Rasulullah (sallallahu aleyhi ve sellem) Efendimizin sünnetlerini yapmasından sonra bir grup bu zata gelip, “Sen üstadın yolunu terk ettin; bizden ayrıldın.” diyerek kendilerince uyarmaya çalışmışlar. O zat onlara şöyle cevap vermiş: “Bizim hakikatte üstadımız Allah’ın Rasulü Peygamber Efendimizdir. O Peygambere uyan, tam ittiba eden de benim üstadımdır. Benim üstadım bana bu inancı vermiştir.

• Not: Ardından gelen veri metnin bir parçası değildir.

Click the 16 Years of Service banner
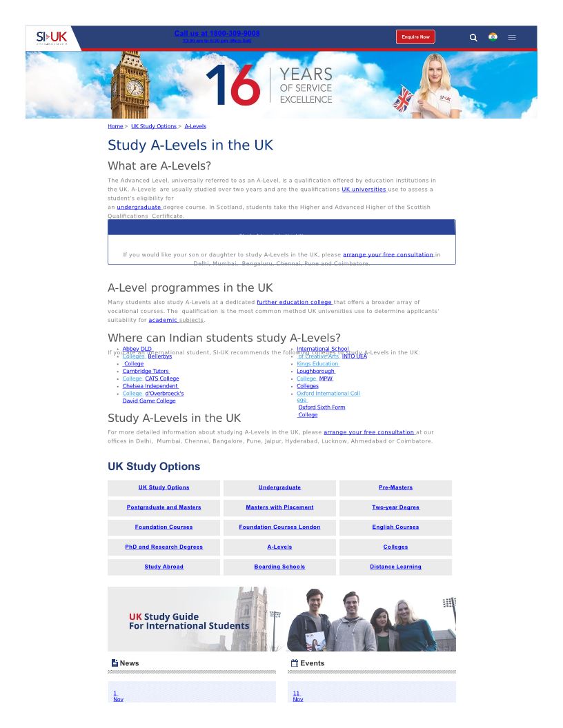Viewport: 563px width, 728px height. point(281,85)
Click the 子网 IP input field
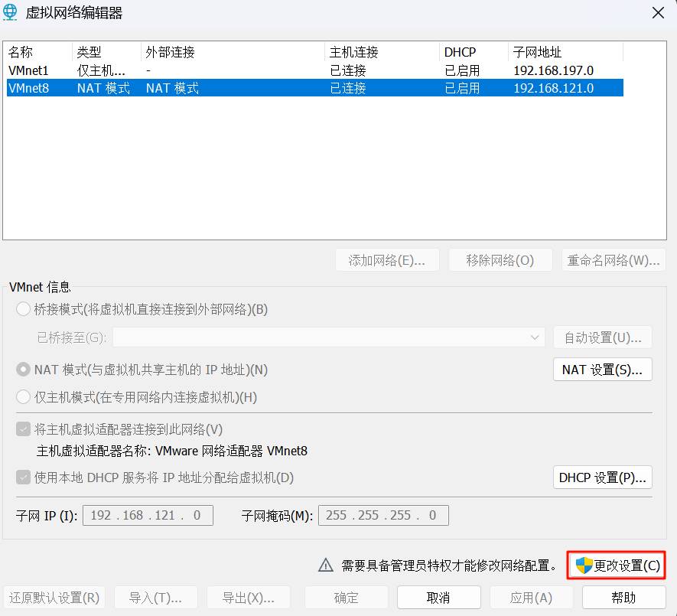677x616 pixels. pos(148,515)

Ama sizin inancınızda olan üstad, Peygambere uymayan bir üstadsa, o, bana üstad olamaz.” demiş ve ondan sonra da hiç kimseyle konuşmamış. Yirmi beş yıl inzivaya çekilmiş. Her taraftan ziyarete gelenleri kabul etmiş. Kalabalık insanlar gelmiş gitmiş fakat kimseyle konuşmamış.
Not: Yazının devamı İsmailağa Dergisi'nin Haziran 2020 sayısının içinde...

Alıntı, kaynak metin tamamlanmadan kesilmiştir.